— BEGIN Text excerpt —
While all of this sounds like a “normal” course of events, Magnitsky died in 2009 while he was being held in the pre-trial detention center. It was because of this his case was closed, and his death sparked public outcry. Regardless, Russian criminal law allows for the prosecution of dead persons:

According to Article 24 of the Russian Code of Criminal Procedure, proceedings can be closed against a deceased person who stood accused of some crime pending the consent of his relatives. The case would then be closed on so called non-rehabilitative grounds meaning that relatives of the person do not demand the deceased person to be recognized as innocent. Under the law, if a family wants their deceased to be cleared of all charges and declared innocent, they must approve ongoing investigations.

However, this prosecution violates Magnitsky’s right to defend himself in person. Amnesty International is even more concerned with the precedent that this prosecution would set: not only the actual trial of a deceased person, but the forcible involvement of his relatives.

Is Russia’s law that allows deceased persons to be prosecuted unreasonable or outrageous? Is the type of the case (tax evasion) what makes the law seem silly, and if so, what types of crimes would this make sense for? For instance, what about those who commit war crimes – should those types of crimes be allowed to be prosecuted even in death, or even then the decedent’s rights should be upheld? Is potentially forcing a family to be involved in the prosecution to prove the decedent’s innocence the unfair part of this law?

 

Source

Amnesty International

7 comments

  1. To answer Alison’s question, I do not think this practice is ridiculous, under certain circumstances. For a crime like tax evasion, there should be no proceedings after the death of the defendant. For a more serious crime, I can understand why a family would want to clear their loved one’s name from alleged guilt. I personally may be more focused on mourning and less on justice, but if my family member was accused of say, mass murder, and I knew he was innocent, I would like to clear his name and maybe even aid in finding the actual culprit. This process would be time consuming and costly, which is why I say that this practice is reasonable, but only in special contexts. I do not think this would be forcing families to be involved in the prosecution because they would have to approve for the prosecution to continue. When I first read this article I thought that if the decedent has died, there is no need for a trial. Now that I think about it, post-death litigation could actually be beneficial pending particular events.
— END Text excerpt —
— BEGIN Provided material —
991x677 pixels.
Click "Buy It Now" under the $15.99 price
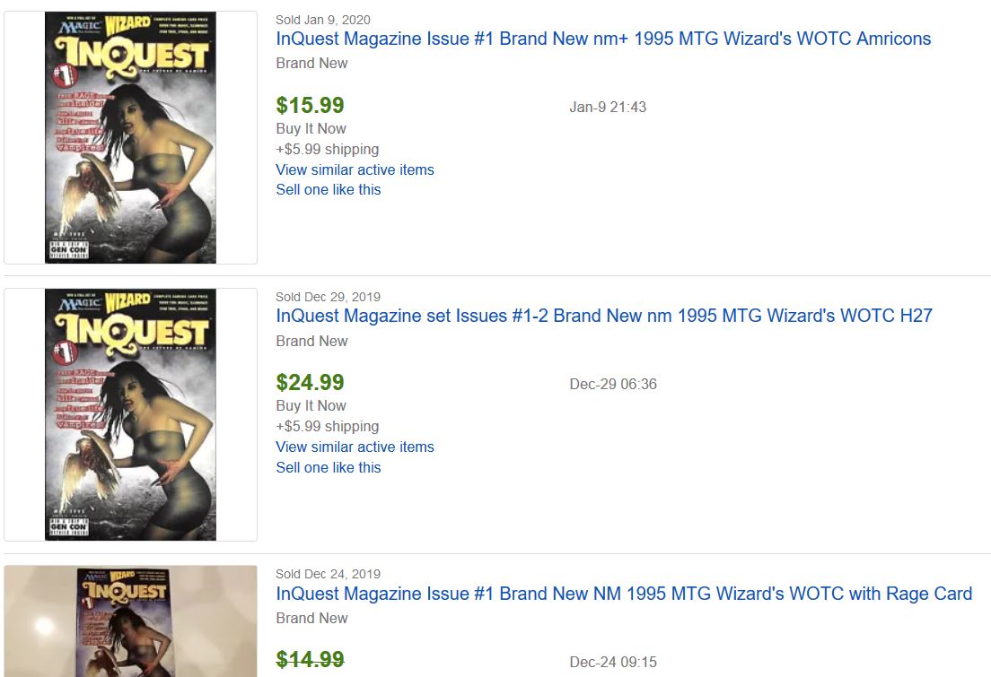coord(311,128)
— END Provided material —
— BEGIN Provided material —
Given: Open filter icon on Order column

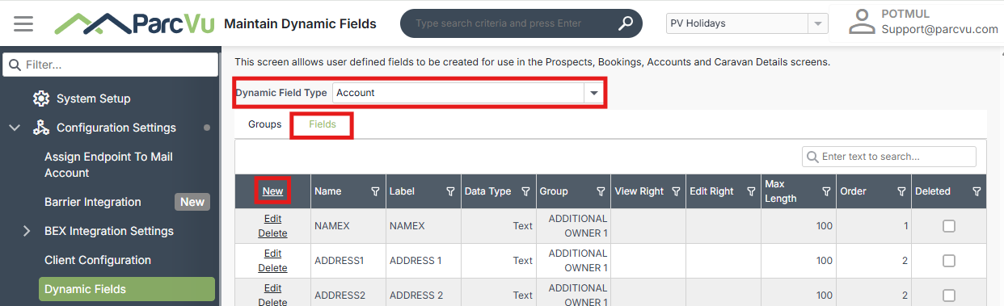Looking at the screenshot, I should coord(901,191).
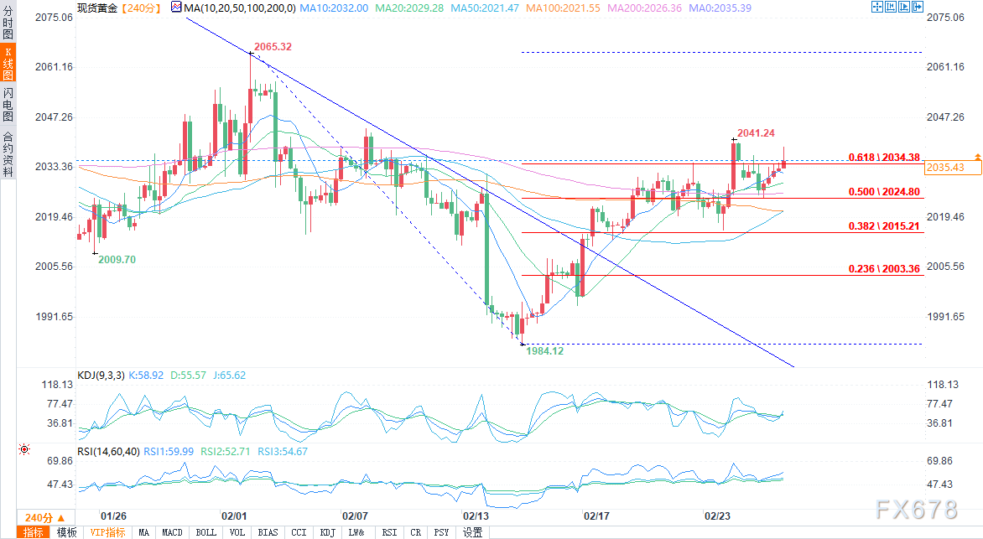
— END Provided material —
### Instructions for the task:
In the Magnitsky text, substitute "family members" for "relatives" and write out the part that begins at the words "However, this prosecution" and stops after "involvement of his relatives.". The material above is separate from the Magnitsky text.

### Correct result:
However, this prosecution violates Magnitsky’s right to defend himself in person. Amnesty International is even more concerned with the precedent that this prosecution would set: not only the actual trial of a deceased person, but the forcible involvement of his family members.